The city is in dire need of 12,000 more health workers
Ho Chi Minh City authorities are considering calling on recovered COVID-19 patients to participate in pandemic control efforts, according to a document signed by city chairman Nguyen Thanh Phong.
Phong has requested the city’s Department of Health to give advice to the municipal steering committee for COVID-19 prevention and control regarding the plan, particularly on tasks to be assigned to the recovered patients and their benefits.
In the document, the chairman also asked the department to collaborate with a unit of the Ministry of Health in the city to review the operations of COVID-19 treatment establishments so as to provide suitable consultancy for the committee in terms of resource coordination, procedures for patient transfer and treatment, and medical guidelines.

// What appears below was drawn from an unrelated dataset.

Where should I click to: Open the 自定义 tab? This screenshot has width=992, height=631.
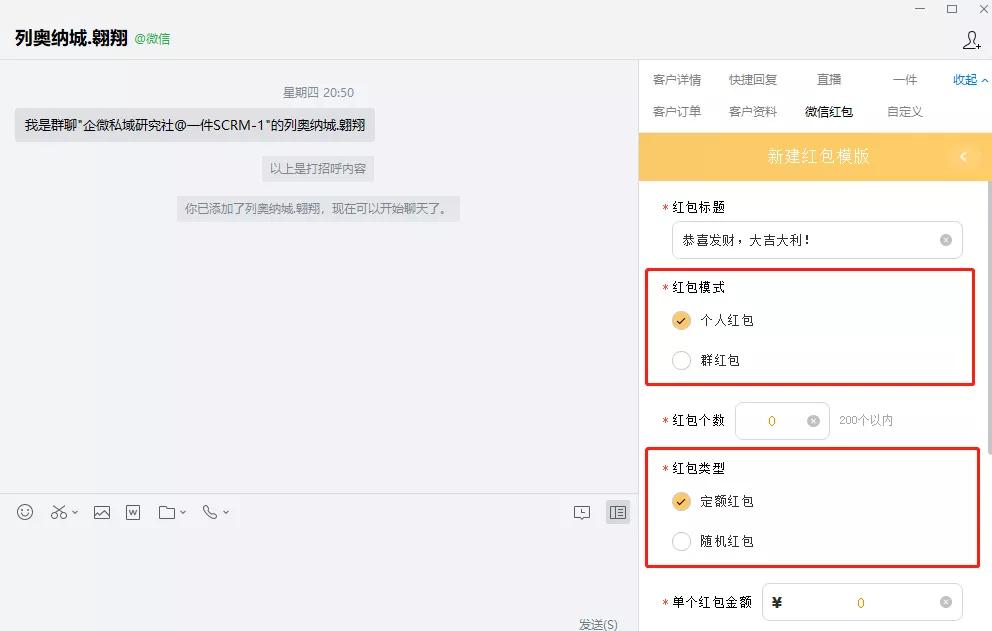(903, 111)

The department was also ordered to regularly update the patient admission capacity of each treatment establishment.
Huynh Thanh Nhan, director of the municipal Department of Home Affairs, previously said that the city needs over 12,000 more health workers, including 2,800 doctors, 8,200 nurses, and 1,000 volunteering medical lecturers and students, to deal with the ongoing COVID-19 pandemic.
The city’s manpower coordination team for COVID-19 prevention and control, which is led by Nhan, proposed the Ministry of Health, the Ministry of National Defense, and the government’s special working group mobilize medical forces from other localities, especially doctors and nurses capable of performing resuscitation, to assist in treatment efforts.
Vietnam had documented 246,568 COVID-19 cases as of Thursday evening, with 89,145 recoveries and 4,813 deaths, according to the Ministry of Health.
The country has recorded 242,603 local infections in 62 provinces and cities since the fourth transmission wave began on April 27.
Ho Chi Minh City is the hardest-hit locality with 137,008 cases.